Dolly Parton is best known for her status as a country music legend, but now she's celebrating another achievement -- the donation of 100 million childrens books through her nonprofit, Imagination Library.
Imagination Library gives books every month to children in need, from infancy to preschoolers. The Library of Congress hosted the musician last week, where Parton read to children and delivered the organization's 100 millionth book.
Parton launched the initiative in 1995 to help children in Sevier County, Tennessee, where the singer grew up. Since then, the program has taken off and now expands not only nationwide, but in Canada, the United Kingdom and Australia as well.
"We never thought it would be this big," Parton told NPR. "I just wanted to do something great for my dad and for my home county and, at the most, maybe a couple of counties over. But then it just took wings of its own, and I guess it was meant to be."
Parton began Imagination Library in honor of her father, Robert Lee Parton. Her father had to work at a young age to help his family, so he never had the chance to attend school as a boy and was illiterate.

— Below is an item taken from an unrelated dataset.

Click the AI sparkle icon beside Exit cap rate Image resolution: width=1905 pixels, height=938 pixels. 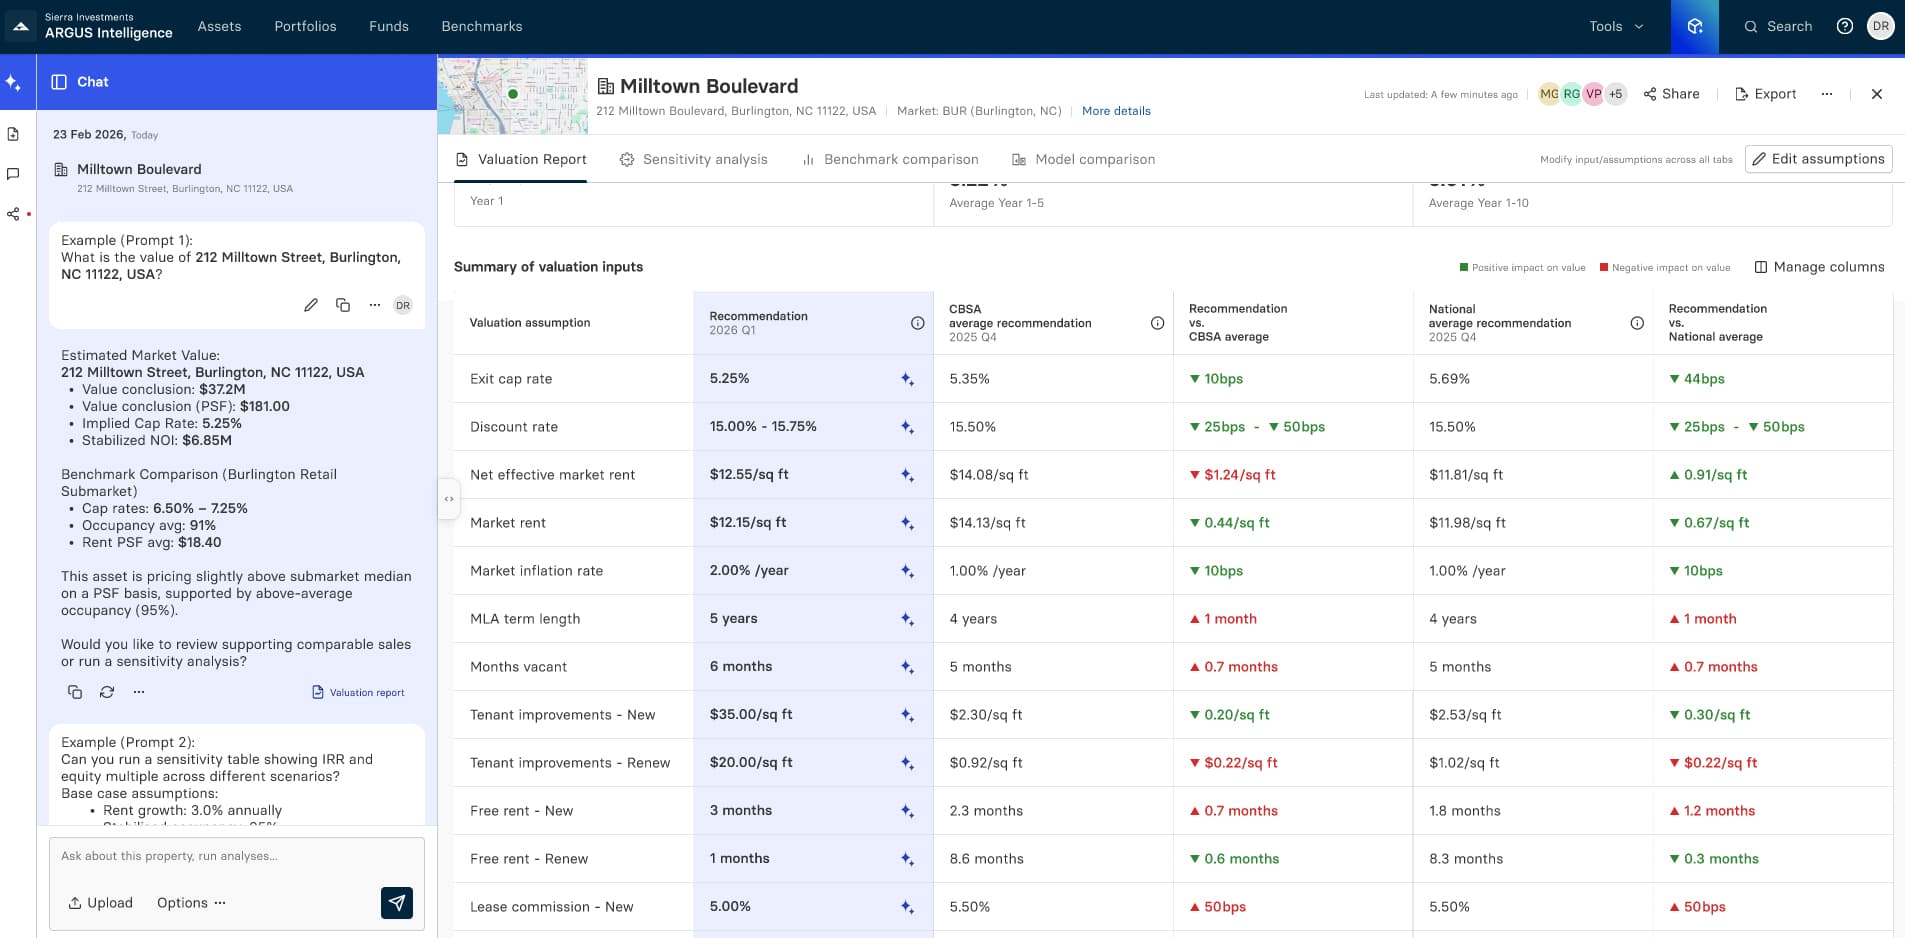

"Daddy couldn't read and write, and that was kind of crippling to him," Parton told NPR. "He was such a smart man, though. He just had such good common sense... But Daddy thought it was just something he couldn't learn after he was grown, so he never tried to learn to read and write. And that was just kind of embarrassing to him. But I didn't want Daddy to feel embarrassed."
Through Imagination Library, Parton works to make sure children have early access to books no matter what their situation at home is like. Her father passed away in 2000, but was involved with the nonprofit when it was founded and lived to see its national effort begin.
"He got to hear the kids call me, 'The Book Lady,'" Parton said. "He got a big kick out of that. But he took great pride and felt like he'd helped me do something special."
Though reaching 100 million donated books is a huge accomplishment, Parton still has high ambitions for Imagination Library and said she wants the organization to reach one billion donated books in her lifetime.